» **TASK BRIEF**: Each line holding the word "toolbar" must appear in the answer, copied from the entries.

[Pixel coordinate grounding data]

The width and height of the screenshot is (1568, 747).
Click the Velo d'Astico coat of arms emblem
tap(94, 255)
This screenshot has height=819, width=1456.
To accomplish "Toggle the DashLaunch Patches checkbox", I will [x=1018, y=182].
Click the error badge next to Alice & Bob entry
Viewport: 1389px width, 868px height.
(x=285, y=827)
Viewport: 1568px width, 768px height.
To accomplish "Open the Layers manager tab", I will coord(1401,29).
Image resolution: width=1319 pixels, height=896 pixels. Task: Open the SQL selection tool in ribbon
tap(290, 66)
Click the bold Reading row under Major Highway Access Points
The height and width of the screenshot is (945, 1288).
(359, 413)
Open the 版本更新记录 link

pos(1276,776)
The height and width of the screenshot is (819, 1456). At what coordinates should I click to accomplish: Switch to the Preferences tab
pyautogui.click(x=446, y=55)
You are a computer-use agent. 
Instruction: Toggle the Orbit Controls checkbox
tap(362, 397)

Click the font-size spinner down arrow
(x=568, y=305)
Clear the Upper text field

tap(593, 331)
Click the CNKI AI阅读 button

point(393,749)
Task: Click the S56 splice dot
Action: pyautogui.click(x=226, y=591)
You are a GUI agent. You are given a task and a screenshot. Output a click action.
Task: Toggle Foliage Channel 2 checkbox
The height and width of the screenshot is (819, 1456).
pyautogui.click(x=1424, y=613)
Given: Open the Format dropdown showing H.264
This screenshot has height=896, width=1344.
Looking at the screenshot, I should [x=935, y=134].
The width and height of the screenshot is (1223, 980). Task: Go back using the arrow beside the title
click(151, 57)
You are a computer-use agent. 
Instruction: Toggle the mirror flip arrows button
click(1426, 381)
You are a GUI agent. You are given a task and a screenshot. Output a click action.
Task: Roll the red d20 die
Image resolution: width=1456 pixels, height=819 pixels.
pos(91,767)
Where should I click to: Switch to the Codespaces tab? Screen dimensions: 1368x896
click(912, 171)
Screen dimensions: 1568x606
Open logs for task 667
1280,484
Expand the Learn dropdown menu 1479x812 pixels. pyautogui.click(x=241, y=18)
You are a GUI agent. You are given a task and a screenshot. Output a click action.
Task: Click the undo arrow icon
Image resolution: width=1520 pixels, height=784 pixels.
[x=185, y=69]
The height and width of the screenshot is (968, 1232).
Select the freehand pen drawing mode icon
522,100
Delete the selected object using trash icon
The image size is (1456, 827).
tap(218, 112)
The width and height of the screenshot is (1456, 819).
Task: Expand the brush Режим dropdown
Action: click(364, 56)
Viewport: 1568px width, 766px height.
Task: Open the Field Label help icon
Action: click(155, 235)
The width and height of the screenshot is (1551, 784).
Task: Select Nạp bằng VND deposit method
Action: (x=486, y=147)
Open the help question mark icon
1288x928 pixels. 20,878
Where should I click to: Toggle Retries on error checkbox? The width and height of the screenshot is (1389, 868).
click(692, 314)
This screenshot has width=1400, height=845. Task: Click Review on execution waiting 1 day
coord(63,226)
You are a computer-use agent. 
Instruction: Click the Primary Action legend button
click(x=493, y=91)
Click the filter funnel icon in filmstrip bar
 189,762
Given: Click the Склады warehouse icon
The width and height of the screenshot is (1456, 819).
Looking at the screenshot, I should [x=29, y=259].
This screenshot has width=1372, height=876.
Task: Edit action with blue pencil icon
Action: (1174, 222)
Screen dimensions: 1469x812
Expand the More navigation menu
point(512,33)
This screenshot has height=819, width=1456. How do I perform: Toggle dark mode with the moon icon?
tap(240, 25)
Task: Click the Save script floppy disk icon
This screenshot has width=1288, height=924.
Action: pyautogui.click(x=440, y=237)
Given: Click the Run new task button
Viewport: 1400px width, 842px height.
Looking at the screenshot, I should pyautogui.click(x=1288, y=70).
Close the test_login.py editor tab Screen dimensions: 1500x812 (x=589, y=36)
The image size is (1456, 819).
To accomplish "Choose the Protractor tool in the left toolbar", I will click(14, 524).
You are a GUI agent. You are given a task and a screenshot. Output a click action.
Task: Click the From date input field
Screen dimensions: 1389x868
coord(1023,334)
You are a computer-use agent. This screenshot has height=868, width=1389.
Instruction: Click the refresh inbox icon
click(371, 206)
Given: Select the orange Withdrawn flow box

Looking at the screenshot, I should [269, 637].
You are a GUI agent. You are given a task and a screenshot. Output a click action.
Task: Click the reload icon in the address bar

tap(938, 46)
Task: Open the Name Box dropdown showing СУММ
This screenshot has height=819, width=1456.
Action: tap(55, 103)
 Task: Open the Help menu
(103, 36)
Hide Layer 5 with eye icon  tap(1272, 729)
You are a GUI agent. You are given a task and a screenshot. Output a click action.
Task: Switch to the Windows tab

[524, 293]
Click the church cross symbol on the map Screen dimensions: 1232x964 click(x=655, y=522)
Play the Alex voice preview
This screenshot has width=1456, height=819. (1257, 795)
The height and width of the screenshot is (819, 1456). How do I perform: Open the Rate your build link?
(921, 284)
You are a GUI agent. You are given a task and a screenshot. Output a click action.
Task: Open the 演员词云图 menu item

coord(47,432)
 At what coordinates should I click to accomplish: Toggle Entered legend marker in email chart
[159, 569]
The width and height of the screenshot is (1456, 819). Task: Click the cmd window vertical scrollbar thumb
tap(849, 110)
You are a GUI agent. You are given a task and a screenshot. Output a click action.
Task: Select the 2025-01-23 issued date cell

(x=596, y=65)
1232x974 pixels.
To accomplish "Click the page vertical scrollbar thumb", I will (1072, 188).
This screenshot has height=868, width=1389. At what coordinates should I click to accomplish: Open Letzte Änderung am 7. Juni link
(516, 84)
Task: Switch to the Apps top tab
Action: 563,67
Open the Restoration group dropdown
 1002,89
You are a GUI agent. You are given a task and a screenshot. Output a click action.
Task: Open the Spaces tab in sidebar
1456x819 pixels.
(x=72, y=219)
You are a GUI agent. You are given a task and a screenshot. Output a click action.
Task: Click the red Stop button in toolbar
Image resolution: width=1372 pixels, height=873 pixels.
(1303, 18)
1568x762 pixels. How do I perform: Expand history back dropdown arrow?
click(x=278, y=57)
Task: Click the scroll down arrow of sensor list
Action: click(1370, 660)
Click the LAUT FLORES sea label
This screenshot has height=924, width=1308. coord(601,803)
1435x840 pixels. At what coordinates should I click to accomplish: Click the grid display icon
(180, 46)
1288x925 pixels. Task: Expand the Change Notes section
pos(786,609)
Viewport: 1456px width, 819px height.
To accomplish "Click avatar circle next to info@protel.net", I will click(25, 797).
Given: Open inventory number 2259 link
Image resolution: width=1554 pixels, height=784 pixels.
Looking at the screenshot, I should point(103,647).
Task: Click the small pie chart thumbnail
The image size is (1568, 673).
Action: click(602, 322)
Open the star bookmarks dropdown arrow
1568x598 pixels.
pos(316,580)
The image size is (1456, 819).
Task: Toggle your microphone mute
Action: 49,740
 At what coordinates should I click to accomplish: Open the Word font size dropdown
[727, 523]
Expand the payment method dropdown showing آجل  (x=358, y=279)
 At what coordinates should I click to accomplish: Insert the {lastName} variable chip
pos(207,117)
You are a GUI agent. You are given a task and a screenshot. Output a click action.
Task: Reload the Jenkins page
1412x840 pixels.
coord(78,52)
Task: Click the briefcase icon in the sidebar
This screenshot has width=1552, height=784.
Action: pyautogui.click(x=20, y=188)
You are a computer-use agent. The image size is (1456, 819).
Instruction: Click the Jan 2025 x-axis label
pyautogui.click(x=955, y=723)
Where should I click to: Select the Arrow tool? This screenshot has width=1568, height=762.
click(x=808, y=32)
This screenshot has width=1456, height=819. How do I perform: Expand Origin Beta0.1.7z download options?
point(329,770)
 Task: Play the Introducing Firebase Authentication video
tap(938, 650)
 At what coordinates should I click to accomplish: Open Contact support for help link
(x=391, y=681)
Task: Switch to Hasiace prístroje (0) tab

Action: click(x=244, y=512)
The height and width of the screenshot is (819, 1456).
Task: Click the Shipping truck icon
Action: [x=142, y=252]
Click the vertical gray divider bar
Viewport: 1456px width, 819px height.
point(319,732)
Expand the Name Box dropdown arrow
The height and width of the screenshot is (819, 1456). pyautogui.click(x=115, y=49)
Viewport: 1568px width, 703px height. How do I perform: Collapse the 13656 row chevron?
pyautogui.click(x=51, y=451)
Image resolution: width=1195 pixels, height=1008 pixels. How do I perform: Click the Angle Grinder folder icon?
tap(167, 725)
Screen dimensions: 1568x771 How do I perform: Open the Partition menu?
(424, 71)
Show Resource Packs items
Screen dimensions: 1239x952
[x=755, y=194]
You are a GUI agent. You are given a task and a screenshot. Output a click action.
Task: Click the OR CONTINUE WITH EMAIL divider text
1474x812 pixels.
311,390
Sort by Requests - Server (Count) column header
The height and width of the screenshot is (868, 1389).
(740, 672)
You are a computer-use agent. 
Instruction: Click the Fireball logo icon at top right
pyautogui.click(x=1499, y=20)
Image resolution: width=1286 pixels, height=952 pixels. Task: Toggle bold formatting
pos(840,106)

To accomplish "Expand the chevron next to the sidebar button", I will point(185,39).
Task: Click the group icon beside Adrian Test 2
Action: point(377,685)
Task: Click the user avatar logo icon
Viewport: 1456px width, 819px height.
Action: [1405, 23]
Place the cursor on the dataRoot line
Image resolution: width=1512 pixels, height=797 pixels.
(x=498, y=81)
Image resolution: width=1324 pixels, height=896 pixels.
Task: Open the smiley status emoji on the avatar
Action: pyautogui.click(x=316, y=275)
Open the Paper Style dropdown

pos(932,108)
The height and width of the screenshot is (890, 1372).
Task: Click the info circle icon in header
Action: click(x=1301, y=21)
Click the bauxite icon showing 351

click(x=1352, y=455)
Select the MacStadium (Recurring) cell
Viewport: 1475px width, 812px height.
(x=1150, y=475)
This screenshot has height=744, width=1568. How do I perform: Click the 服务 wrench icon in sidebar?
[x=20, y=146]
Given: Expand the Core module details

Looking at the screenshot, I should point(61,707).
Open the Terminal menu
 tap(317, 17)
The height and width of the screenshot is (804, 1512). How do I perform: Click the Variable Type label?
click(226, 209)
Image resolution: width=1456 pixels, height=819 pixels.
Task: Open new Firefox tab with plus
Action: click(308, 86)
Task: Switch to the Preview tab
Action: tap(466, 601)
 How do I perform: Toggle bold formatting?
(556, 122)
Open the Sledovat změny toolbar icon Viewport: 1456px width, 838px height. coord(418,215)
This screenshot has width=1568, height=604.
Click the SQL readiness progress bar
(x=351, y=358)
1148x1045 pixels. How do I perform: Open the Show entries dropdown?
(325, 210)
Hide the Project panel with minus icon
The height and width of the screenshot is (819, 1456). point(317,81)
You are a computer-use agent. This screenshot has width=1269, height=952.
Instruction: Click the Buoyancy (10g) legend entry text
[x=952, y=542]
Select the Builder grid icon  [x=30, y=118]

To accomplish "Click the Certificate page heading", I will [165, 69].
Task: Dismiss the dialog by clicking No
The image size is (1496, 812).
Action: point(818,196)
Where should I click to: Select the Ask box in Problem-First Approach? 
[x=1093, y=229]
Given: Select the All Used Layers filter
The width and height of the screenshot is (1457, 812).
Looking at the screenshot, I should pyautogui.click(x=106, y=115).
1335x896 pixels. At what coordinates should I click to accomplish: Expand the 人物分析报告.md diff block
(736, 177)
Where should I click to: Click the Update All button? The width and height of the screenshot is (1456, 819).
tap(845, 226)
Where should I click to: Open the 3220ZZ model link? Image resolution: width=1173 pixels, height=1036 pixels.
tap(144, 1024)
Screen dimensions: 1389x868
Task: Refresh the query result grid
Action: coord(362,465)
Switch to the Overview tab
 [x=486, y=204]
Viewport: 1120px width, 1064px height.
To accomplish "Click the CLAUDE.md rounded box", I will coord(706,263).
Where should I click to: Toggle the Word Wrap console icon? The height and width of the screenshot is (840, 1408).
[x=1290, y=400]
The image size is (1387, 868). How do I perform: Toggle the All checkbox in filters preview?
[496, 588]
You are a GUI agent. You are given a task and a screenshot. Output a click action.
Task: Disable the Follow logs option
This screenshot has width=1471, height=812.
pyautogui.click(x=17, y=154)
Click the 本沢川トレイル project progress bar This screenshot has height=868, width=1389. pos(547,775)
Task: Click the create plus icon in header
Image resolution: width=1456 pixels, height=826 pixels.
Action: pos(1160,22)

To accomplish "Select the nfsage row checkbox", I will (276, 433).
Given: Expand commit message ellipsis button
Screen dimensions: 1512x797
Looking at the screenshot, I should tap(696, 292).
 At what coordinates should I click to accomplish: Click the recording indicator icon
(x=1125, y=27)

» **RESULT OF THIS EXERCISE**:
To accomplish "Choose the Protractor tool in the left toolbar", I will click(14, 524).
Task: Click the red Stop button in toolbar
Open the Sledovat změny toolbar icon Viewport: 1456px width, 838px height. coord(418,215)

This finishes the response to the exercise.